Paddington 2 feels like snuggling beneath a warm fleece blanket straight out of the dryer, or eating garlicky mashed potatoes with butter on a cold night. It is cosy, but with the British s, not the American z—the latter adds a sudden harshness to the word, and there is nothing harsh about Paddington. The film was intended for children, granted—but it’s also garnered the universal affection of critics, who rewarded it with a new record, “best-reviewed movie ever”; and also adults, who will appreciate it even more than their kids, because few tots delight in sumptuous art direction or the relief of a kid’s flick that doesn’t pander, sugar-coat, and bore. The production design shines with carefully cluttered rooms and primary colors (warm, homey yellows and reds so rich they’ll practically blind you) and inventive visual narrative devices, like a pop-up book about London which springs to life, allowing our characters to step inside. Paddington is a small, cheerful bear in a blue coat (his computer-generated face is expressive and his body seems covered in real fuzz) who is saving up money to buy his Aunt Lucy a birthday present; but when someone else steals his intended gift from the shop, Paddington is wrongfully imprisoned for the crime and his loving (human) family must somehow prove he’s innocent. The whole thing is heartwarming but never, ever cloying, at times even tiptoeing toward impropriety (most notably, with a pervy male security guard who lusts after Hugh Grant). If you don’t love this movie, you might not be lovable yourself. — Anya Jaremko-Greenwold

4. You Were Never Really Here

Be forewarned: Lynne Ramsay doesn’t give a fuck about your catharsis. The Scottish auteur, known for 2011’s similarly disruptive We Need to Talk About Kevin, began her latest film with a novel by Jonathan Ames (who co-wrote the lean screenplay with her) and crafted a wrenching fever dream that both deconstructs vigilante thrillers and takes the entire subgenre to task. Gone is the wish-fulfillment usually found by following a renegade; instead we have Joe, not so much played by Joaquin Phoenix as worked by him, inhabited with a white-knuckle grip, pushed to tears of frustration instead of badass one-liners. Phoenix is interested in showing the everyday minutiae and sweaty extremes of a psychology capable of vigilantism—there’s no off-switch, no double life. The only alter-ego is whoever he was before trauma wrecked his grasp on reality. Gone is the exhilaration of action sequences where bad guys are punished; deaths happen off-screen, and Ramsay composes innovative approaches to Joe’s missions (most notably, a rotating series of security camera angles) that withhold any of the thrills and show only the anticipation and the damage. Gone is a mission-accomplished resolution promising a better tomorrow for Joe and Nina (Ekaterina Samsonov), the child prostitute he’s tasked with rescuing; this ending doesn’t let you off the hook so much as move you to a more permanent one. What, Ramsay asks, did you want to see from this broken man? Why do you expect anything more from violence than consequences? Why are you even really here? — Eric Stolze

3. Mandy

From its idyllic opening, set to the mournful Frippertronics of King Crimson’s “Starless,” to its blood-and-acid–soaked conclusion, Panos Cosmatos’s Mandy exists solely in its own world. While there’s a good chance many viewers went in expecting an elevated gore fest—two hours of Nicolas Cage artfully dismembering dark forces—the film offers more than pulp ultra-violence. Trading in occult mysticism, prog-rock grandeur, and liberal pulls from the iconography of heavy metal (and Heavy Metal (1981)), Cosmatos is interested in more than chainsaw battles and demonic bikers—Mandy plunges headfirst into the murky waters of the male ego and its resultant destruction.
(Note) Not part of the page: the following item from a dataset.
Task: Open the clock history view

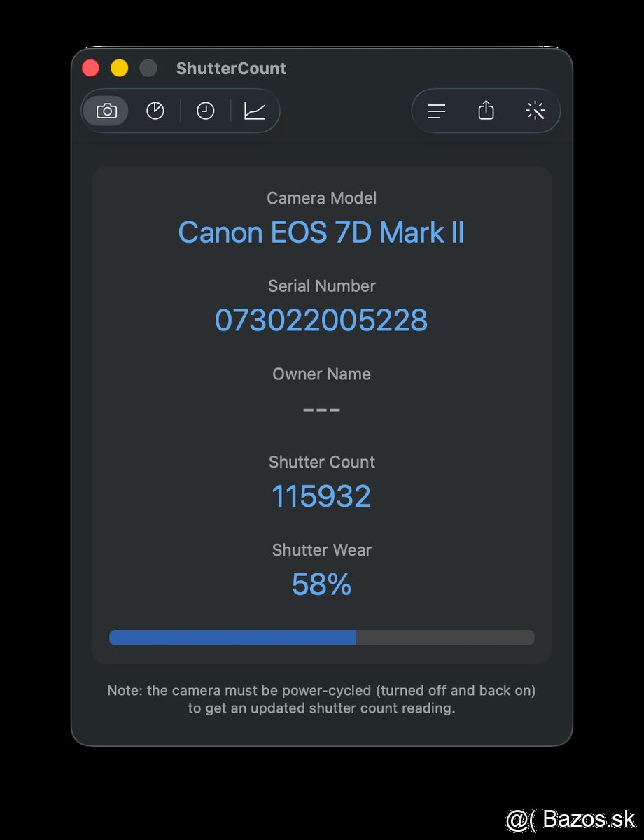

Andrea Riseborough stars as the eponymous Mandy, an artist who lives with Cage’s “Red” on a forested mountain in some sort of parallel universe’s 1983. She’s an artist, emblematic of the creative spirit, and the first quarter of the film focuses in on the naturalistic bliss she and Cage, performing at his quiet, soulful best, share sequestered away from the world. The calm is ruined by the arrival of Linus Roache as the charismatic psych-folk cult leader Jeremiah Sand. Confronted by Sand’s megalomania, Mandy refuses to yield. His flock descends upon the couple and upsets the tranquility.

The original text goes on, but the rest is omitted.